Exercise brief
Please tally how many lines of the material below include the word "card", giving only the number.
· · · · ·
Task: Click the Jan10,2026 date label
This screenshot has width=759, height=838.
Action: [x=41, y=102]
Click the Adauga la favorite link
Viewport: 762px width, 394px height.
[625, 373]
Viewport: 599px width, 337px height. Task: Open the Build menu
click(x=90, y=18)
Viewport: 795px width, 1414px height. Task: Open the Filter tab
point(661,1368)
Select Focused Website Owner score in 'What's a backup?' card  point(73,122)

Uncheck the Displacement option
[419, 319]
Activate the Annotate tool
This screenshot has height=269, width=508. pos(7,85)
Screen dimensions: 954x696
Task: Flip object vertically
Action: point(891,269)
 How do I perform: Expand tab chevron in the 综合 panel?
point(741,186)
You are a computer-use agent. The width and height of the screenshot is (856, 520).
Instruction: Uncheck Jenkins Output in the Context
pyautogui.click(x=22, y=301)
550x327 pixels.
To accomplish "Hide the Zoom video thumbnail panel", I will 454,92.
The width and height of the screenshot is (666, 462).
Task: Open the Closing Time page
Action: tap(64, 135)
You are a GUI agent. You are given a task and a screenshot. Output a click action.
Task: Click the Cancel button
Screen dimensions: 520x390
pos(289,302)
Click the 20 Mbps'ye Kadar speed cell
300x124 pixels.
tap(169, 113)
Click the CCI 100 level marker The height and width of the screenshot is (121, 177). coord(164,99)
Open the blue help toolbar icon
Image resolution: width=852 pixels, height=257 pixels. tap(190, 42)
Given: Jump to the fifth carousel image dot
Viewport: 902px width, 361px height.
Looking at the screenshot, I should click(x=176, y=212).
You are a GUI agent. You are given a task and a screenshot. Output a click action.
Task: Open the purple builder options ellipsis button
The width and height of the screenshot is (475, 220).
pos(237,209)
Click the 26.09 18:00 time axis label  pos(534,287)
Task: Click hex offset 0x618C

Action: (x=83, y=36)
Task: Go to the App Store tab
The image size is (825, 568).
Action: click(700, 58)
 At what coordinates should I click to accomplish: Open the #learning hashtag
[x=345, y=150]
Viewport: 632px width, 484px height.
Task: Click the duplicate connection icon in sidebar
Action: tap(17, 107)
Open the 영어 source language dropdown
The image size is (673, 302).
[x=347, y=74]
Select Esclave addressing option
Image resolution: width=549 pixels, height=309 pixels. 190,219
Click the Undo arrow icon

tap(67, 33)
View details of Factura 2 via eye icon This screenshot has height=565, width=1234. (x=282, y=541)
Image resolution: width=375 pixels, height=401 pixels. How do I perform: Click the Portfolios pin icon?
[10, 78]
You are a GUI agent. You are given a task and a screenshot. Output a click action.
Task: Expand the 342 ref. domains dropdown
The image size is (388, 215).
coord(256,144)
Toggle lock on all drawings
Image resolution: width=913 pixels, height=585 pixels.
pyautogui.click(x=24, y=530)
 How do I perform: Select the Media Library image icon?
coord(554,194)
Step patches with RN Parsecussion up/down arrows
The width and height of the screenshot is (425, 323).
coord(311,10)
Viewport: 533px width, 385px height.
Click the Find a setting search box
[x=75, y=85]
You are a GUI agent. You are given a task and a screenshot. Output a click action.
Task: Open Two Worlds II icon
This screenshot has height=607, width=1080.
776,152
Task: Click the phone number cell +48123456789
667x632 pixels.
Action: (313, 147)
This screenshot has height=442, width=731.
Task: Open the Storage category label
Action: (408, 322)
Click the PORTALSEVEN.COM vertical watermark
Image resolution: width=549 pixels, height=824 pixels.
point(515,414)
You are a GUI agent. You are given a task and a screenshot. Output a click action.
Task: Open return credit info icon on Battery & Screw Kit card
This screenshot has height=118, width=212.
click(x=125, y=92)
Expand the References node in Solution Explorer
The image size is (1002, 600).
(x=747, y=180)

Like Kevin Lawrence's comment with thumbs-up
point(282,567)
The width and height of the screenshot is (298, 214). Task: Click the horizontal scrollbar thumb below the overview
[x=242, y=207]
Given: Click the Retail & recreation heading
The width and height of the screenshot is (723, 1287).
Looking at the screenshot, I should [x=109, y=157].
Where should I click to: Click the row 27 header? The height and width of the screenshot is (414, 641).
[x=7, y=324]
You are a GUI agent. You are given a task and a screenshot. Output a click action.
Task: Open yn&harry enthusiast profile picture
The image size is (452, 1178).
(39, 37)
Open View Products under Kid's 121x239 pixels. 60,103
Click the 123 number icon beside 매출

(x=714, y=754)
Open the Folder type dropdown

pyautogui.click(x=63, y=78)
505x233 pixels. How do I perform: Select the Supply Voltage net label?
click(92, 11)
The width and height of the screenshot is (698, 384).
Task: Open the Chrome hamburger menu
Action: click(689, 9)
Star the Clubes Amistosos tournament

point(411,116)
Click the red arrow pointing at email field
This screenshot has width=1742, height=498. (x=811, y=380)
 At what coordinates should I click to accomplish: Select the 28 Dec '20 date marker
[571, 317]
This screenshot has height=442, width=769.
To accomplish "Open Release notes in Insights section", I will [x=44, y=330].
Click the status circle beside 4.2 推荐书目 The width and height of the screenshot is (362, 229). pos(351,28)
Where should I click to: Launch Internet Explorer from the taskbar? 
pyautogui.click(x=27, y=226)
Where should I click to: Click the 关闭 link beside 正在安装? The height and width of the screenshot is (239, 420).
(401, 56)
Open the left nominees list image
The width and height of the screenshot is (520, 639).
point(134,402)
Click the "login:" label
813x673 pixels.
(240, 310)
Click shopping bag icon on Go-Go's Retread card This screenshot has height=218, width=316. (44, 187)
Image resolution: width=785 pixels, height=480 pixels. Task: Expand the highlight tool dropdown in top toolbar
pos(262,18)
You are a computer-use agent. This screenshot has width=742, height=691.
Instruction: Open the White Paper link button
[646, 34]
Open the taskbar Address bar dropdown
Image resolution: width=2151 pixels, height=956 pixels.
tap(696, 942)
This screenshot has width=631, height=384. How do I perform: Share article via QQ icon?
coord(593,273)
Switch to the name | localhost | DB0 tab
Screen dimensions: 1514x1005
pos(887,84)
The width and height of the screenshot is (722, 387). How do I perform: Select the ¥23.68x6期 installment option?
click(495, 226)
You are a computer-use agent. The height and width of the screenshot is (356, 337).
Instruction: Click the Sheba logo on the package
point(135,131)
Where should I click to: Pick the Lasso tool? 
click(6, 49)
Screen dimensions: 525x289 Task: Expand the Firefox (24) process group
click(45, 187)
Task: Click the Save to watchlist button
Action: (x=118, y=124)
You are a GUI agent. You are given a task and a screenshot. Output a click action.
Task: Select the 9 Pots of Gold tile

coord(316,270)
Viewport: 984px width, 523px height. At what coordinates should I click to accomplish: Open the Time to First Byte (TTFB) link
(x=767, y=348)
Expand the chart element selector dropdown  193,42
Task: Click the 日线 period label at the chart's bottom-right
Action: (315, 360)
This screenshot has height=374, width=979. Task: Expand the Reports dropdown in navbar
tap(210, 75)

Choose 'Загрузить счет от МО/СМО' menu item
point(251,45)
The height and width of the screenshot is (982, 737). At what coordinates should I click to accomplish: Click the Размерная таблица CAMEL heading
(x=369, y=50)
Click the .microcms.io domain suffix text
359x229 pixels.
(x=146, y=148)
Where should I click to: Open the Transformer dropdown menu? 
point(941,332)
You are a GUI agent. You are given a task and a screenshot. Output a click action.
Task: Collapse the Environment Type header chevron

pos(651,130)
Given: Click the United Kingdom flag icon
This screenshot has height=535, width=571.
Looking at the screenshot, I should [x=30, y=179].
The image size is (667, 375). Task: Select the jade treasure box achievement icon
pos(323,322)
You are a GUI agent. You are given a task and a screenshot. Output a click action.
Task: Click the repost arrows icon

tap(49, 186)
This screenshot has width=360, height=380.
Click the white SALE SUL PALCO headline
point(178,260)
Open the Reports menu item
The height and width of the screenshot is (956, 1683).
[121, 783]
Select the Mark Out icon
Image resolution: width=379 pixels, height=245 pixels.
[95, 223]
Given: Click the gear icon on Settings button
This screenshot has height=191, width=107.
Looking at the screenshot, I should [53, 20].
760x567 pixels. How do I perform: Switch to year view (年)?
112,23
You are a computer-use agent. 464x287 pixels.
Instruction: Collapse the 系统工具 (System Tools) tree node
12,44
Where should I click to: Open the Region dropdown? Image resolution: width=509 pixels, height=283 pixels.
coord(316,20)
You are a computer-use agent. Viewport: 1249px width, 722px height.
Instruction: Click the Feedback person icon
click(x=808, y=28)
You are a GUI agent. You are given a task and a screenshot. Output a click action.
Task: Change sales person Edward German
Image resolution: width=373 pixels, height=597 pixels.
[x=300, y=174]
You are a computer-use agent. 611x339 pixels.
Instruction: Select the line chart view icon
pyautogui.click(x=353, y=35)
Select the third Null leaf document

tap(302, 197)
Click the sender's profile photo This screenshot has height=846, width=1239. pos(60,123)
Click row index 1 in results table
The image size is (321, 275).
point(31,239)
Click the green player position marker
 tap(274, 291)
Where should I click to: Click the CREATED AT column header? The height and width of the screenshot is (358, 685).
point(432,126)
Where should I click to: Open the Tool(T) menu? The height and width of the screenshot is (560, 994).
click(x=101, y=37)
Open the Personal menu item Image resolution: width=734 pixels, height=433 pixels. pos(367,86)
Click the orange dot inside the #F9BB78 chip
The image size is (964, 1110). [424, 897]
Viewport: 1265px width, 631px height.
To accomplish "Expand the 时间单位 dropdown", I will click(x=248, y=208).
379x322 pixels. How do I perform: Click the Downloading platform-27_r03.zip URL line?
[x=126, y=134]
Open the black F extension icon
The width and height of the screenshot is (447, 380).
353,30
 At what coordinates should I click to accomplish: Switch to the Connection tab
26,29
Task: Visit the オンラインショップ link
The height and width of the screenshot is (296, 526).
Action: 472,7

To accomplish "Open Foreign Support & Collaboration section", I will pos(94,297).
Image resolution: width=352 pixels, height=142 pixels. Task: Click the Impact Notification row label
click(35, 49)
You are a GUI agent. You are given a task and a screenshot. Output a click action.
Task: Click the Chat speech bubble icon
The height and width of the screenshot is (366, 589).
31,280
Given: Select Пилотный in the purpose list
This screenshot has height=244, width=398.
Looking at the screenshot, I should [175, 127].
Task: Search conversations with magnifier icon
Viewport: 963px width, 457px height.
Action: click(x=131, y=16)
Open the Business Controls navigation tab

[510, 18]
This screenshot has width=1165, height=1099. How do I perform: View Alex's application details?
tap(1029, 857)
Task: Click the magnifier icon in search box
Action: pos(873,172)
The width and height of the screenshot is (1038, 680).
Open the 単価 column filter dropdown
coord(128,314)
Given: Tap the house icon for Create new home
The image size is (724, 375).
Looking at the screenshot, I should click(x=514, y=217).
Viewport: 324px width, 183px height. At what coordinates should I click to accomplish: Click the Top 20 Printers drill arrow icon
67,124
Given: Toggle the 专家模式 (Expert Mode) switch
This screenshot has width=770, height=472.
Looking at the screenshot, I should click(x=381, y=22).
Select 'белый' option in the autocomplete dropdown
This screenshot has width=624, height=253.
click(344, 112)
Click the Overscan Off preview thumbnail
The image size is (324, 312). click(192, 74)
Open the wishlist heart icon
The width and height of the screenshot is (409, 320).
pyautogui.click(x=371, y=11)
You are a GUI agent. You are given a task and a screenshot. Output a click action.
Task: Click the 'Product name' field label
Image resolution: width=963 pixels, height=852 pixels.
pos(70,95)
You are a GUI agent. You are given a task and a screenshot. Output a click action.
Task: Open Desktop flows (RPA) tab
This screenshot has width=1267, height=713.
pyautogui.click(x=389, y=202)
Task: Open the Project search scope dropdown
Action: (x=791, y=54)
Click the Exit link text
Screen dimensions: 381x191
· · · · ·
Expected answer
3